MISSOURI 83, OHIO ST. 67: Playing like the team it was early in the season, Mizzou is in the Sweet 16.

By BRIAN LANDMAN, Times Staff Writer

© St. Petersburg Times, published March 17, 2002

MISSOURI 83, OHIO ST. 67: Playing like the team it was early in the season, Mizzou is in the Sweet 16.

ALBUQUERQUE, N.M. -- Missouri coach Quin Snyder was so serious in the hours before Saturday afternoon's NCAA Tournament second-round game against Ohio State he felt he better show a different demeanor come tipoff.

"I thought it was important to relax and for them to see me poised and relaxed and having fun," he said. "We were prepared and now we just needed to play."

And his Tigers did that like they haven't all season.

The 12th-seeded Tigers dominated every aspect of the game and routed fourth-seeded Ohio State 83-67 in the Pit to advance to the West Region semifinals this week in San Jose, Calif. The Tigers (23-11) last reached the Sweet 16 in 1994.

"We wanted to come out and show what type of team we're becoming," said junior forward Kareem Rush, who scored 17 and had a game-high nine rebounds despite playing with a painfully swollen lower lip that required 21 stitches after he busted it open against Miami on Thursday.

"The last couple of weeks we've worked so hard and it's paying off and we're showing people that hard work really pays off. We're going to keep trying to get better and better and advance as far as we can go."

The Buckeyes (24-8), the Big Ten tournament champions, were looking to advance to the Sweet 16 for the first time since their run to the 1999 Final Four at Tropicana Field. The only larger margin of defeat in 59 NCAA Tournament games for Ohio State came in 1991 to St. John's (91-74).

"It's an understatement that we were beaten by a much better team today," Ohio State coach Jim O'Brien said. "They were more physical, they were quicker and certainly they dominated the game on the backboards. We kind of ran into a buzz saw."

The Tigers led 25-19 when streak-shooting senior guard Clarence Gilbert banked in a 3-pointer with 7:11 left in the opening half.

"We were playing good defense and we were chipping away and when he hit that 3, it was like, 'Oh, my god, what's going on?' " said OSU senior guard Brian Brown, who finished with 19 points. "But he hits tough shots; he's a good shooter."

Yet Gilbert had missed his only two previous shots. As he passed by his coach, Snyder sensed that Gilbert was a bit wound up, a bit too intense, so he made a quick joke to relax him.

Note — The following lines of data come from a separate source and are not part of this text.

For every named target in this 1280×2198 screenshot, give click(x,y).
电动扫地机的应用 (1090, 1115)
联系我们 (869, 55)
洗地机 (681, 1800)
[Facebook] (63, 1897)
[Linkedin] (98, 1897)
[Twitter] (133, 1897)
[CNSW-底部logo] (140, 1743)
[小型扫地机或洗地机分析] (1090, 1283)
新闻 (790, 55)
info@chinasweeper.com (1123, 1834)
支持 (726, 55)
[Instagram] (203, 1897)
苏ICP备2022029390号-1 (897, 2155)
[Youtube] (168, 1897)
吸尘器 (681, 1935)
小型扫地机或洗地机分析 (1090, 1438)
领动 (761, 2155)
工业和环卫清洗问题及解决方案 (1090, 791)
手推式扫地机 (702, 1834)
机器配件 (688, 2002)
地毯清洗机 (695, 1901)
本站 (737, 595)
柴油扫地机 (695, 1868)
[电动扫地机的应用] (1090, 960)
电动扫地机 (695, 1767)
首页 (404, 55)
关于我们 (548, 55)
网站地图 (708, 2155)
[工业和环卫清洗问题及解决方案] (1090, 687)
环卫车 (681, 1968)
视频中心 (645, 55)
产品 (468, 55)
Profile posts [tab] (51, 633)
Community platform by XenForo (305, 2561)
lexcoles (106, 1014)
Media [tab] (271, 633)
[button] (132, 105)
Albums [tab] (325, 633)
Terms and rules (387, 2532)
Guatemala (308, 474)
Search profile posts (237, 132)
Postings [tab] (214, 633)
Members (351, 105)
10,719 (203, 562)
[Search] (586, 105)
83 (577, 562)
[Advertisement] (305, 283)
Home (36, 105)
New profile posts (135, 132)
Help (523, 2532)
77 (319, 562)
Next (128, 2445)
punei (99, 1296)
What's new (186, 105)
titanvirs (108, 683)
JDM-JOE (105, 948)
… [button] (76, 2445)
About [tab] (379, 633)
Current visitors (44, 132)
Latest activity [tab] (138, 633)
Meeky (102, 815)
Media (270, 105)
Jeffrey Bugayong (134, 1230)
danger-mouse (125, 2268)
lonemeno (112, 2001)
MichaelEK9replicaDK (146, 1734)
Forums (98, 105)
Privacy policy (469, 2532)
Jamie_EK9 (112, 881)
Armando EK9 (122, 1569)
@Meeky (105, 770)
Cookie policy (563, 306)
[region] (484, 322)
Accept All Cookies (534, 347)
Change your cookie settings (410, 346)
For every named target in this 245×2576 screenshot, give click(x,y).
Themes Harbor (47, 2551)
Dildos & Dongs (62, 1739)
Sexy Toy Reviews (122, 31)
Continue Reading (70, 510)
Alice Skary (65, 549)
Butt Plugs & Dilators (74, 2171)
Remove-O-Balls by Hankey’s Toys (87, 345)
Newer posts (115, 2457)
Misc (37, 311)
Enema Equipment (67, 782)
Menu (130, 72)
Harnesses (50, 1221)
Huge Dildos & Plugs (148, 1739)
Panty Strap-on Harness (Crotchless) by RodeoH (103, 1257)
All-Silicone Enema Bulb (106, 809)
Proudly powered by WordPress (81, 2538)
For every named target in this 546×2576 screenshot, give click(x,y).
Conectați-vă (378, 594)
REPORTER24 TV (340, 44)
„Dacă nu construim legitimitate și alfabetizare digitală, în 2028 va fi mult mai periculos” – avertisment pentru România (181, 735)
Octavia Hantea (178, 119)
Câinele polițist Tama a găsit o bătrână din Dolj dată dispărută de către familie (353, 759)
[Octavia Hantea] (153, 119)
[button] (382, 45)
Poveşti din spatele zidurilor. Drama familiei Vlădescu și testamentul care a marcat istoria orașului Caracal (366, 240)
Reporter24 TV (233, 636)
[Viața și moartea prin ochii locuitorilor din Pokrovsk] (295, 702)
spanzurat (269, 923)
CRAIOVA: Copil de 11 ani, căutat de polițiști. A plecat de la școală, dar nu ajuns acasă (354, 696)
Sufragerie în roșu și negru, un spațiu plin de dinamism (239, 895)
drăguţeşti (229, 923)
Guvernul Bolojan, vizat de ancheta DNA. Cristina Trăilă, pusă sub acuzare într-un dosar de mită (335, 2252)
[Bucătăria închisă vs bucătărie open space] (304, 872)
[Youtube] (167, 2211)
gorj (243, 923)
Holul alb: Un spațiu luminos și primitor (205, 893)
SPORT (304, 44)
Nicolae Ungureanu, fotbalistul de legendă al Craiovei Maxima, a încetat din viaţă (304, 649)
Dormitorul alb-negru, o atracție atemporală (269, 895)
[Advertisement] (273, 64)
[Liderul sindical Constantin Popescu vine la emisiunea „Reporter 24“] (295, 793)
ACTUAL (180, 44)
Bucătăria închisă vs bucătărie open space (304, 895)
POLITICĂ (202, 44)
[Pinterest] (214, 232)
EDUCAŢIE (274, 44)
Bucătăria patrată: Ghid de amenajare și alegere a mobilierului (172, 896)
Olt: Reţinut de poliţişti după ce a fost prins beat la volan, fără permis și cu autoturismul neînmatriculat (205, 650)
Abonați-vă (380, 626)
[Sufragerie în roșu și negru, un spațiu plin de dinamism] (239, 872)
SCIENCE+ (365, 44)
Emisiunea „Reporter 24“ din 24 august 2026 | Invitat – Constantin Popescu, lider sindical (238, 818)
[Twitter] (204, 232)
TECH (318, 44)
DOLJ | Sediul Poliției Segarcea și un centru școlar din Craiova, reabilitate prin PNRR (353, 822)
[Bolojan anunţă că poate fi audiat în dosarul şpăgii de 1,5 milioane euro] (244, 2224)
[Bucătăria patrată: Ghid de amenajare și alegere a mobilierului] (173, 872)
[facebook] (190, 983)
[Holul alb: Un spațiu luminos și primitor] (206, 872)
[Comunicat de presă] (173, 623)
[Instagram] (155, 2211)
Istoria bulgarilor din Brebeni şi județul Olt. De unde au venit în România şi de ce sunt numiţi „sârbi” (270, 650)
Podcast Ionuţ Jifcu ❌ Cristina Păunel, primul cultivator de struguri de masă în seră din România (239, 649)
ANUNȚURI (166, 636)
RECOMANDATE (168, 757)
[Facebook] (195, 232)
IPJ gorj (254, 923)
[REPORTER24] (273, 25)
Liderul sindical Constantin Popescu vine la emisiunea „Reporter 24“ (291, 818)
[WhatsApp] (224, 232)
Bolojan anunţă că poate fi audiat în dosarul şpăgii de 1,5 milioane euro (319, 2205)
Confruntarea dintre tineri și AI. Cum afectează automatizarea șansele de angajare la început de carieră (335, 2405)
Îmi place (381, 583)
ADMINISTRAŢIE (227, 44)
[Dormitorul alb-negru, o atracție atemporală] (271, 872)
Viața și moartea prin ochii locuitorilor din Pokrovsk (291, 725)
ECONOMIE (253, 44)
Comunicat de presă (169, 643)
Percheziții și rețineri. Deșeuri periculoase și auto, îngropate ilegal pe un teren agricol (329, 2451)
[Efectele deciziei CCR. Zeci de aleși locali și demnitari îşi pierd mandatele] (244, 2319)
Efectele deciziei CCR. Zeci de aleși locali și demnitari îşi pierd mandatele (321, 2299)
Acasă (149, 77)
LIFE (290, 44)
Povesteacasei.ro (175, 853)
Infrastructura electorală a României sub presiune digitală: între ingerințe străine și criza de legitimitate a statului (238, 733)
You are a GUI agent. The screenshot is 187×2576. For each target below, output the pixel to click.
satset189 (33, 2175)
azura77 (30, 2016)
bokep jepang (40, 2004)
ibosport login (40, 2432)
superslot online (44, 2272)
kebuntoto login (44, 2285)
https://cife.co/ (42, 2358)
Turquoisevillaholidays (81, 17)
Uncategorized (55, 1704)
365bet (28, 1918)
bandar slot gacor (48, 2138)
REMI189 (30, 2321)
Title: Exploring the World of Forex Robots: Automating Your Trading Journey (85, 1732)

"Hey, I liked the bank, can you give me another one?" Snyder said.

Gilbert just laughed.

"It kind of got me going," Gilbert said with a wry smile. "I just made a couple good reads and got us going."

During the next seven minutes, Gilbert had 10 of his 16 points as he, Rush and sophomore forward Rickey Paulding, who led the Tigers with 20 points, keyed a decisive 19-7 run for a stunning 47-26 halftime lead.

Even with sophomore center Arthur Johnson in foul trouble and limited to just nine minutes in the half, the Tigers owned a 31-14 rebounding edge. In fact, they had nearly as many offensive rebounds (12) as Ohio State had total.

But the Buckeyes, who entered the postseason as one of the nation's best shooting teams (49 percent), managed to make just 11 of 31 shots (35.5 percent), including 0-for-7 from 3-point range.

Not much changed after intermission ... for either team.

The Tigers continued to shoot well, increasing their lead to as much as 28. And they continued to dominate rebounding, finishing with a 52-28 edge.

"I just see a more mature group," Snyder said of his team that showed immaturity after reaching No. 2 in the polls in mid December. "I think they have been very hungry to grow and right now this is a very hungry team."